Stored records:
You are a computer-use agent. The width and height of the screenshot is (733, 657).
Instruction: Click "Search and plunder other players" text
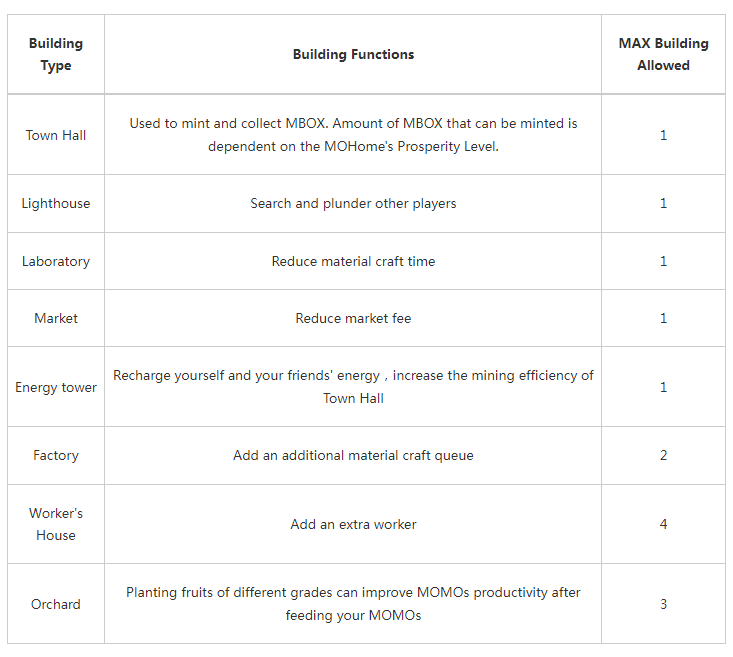click(x=353, y=203)
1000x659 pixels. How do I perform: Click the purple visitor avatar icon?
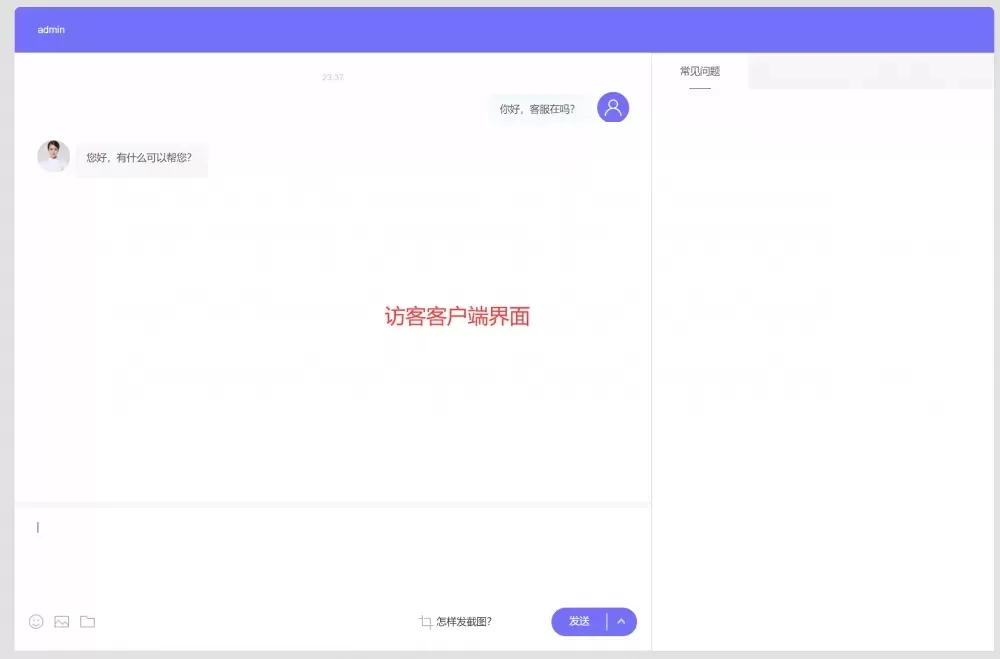click(613, 108)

# [AIM OF THE TASK]
Do not copy pictures. Restate exactly the lines from the one containing "1000x659 pixels. How" through the last line of the records.

# [RESULT]
1000x659 pixels. How do I perform: Click the purple visitor avatar icon?
click(613, 108)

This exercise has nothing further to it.